▶ Short task:
Rewrite the records below, replacing every "icon" with "symbol" and keeping everything else unchanged. Leave the pictures out of your answer.

(Page and screen pointing data)
** begin **

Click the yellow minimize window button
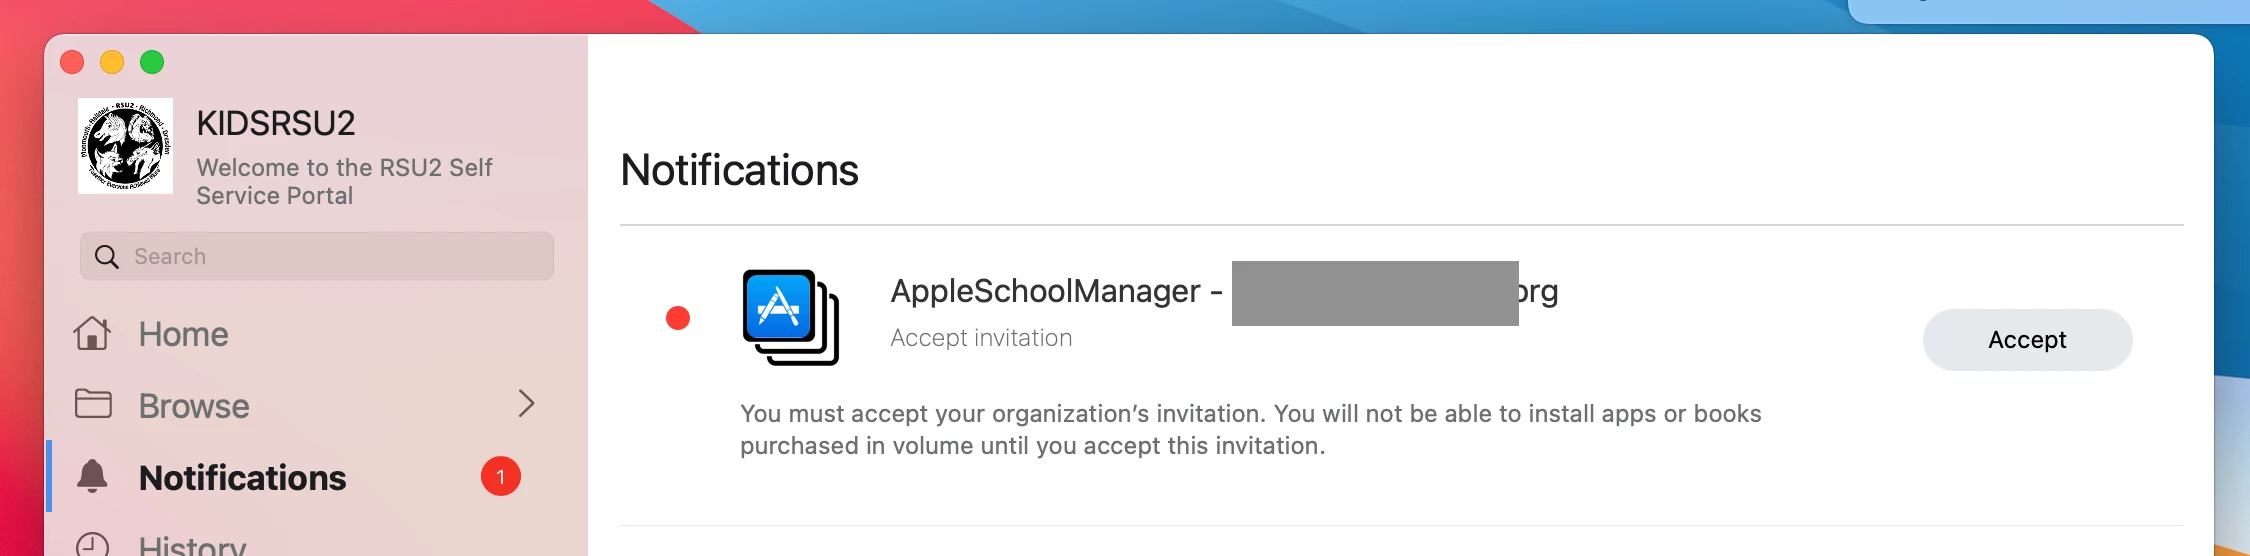The image size is (2250, 556). (x=112, y=62)
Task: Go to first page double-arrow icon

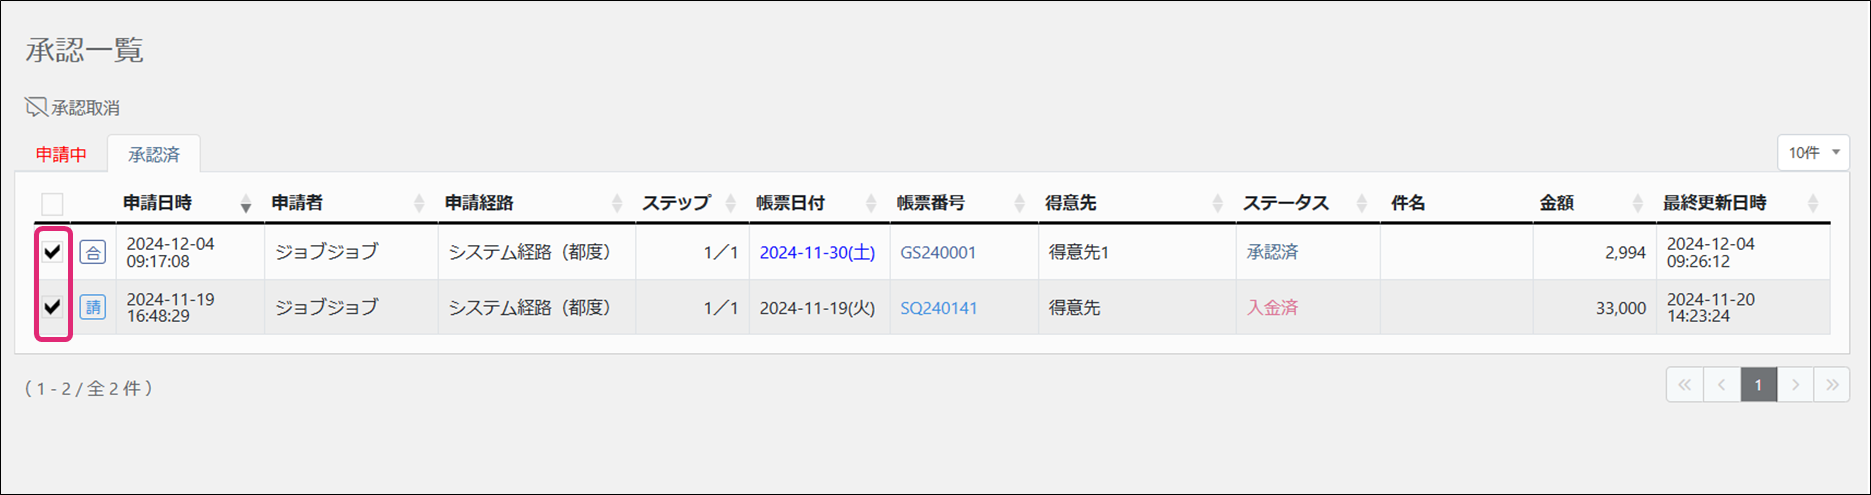Action: point(1685,385)
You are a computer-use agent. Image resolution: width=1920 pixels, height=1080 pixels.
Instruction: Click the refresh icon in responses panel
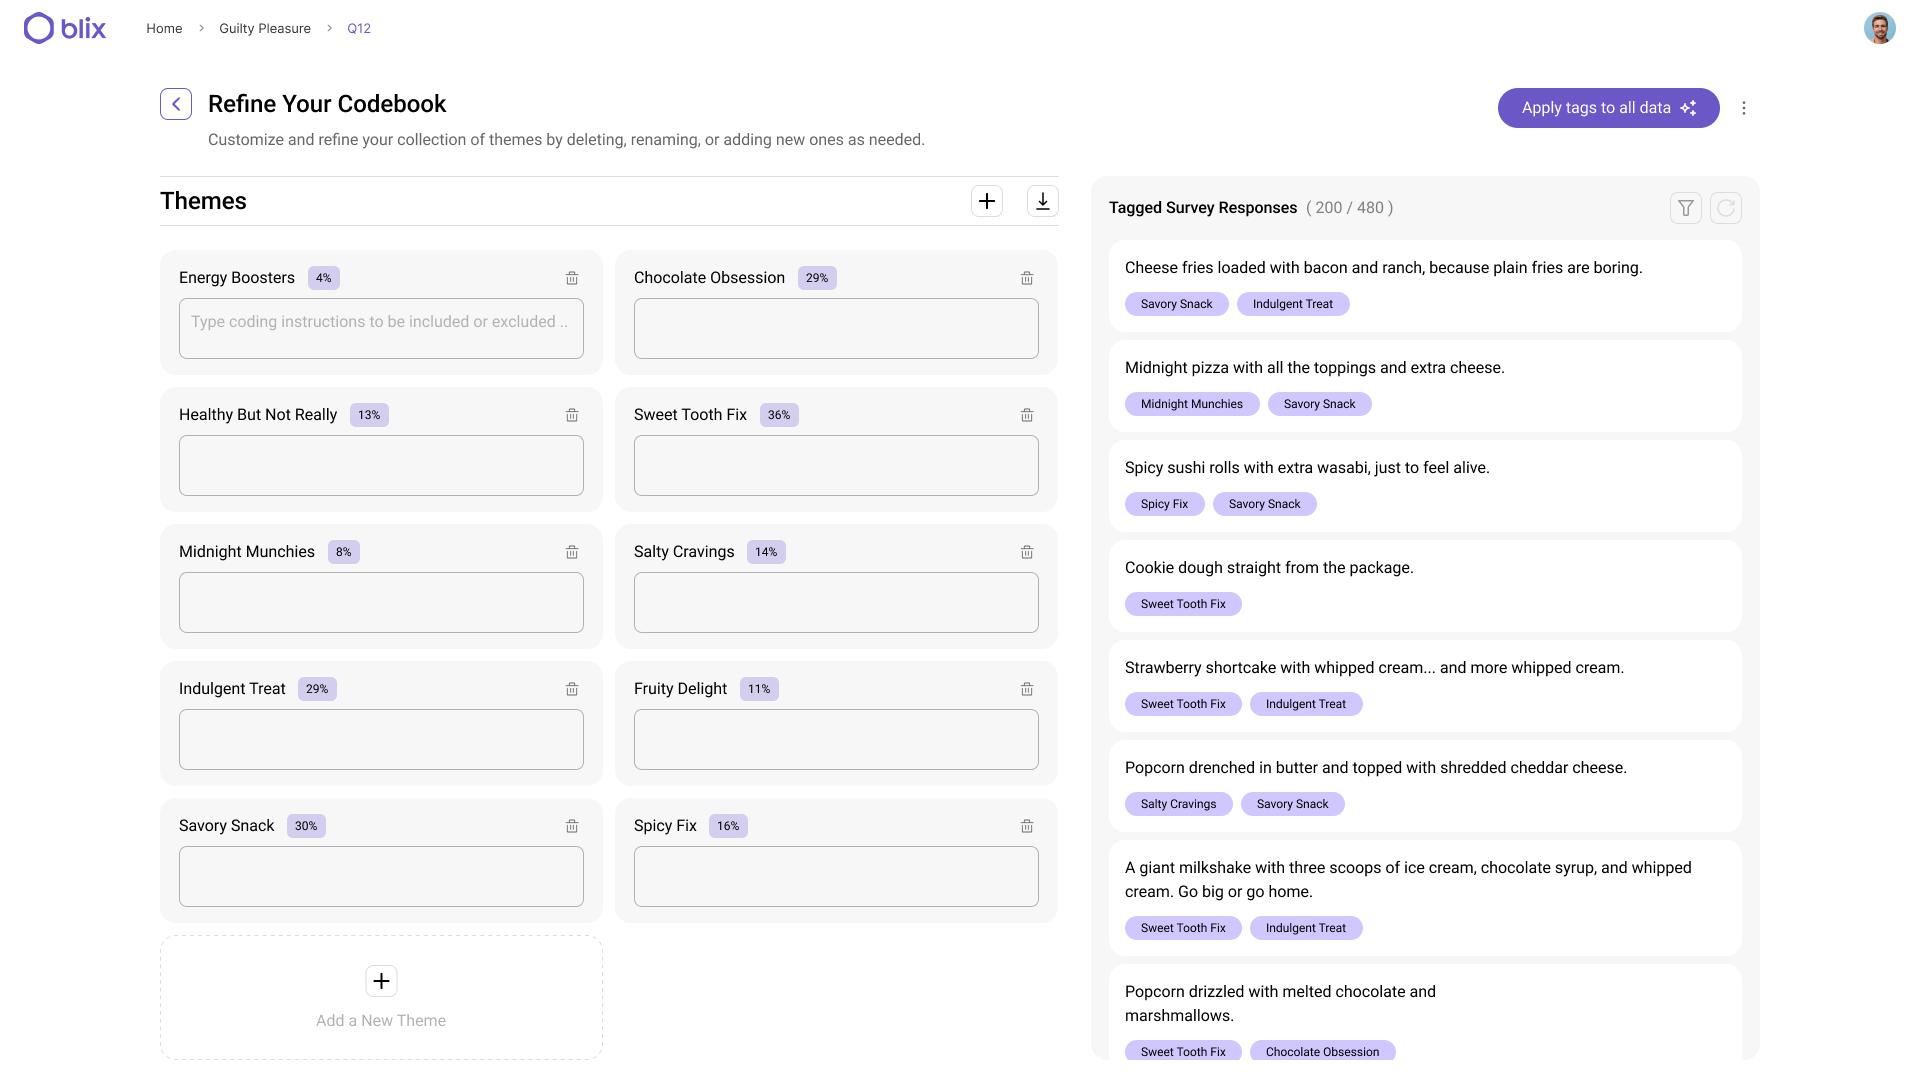coord(1726,208)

** end **

▶ Result below:
Click the yellow minimize window button
The image size is (2250, 556). (x=112, y=62)
Task: Go to first page double-arrow symbol

Action: point(1685,385)
You are a computer-use agent. Image resolution: width=1920 pixels, height=1080 pixels.
Instruction: Click the refresh symbol in responses panel
coord(1726,208)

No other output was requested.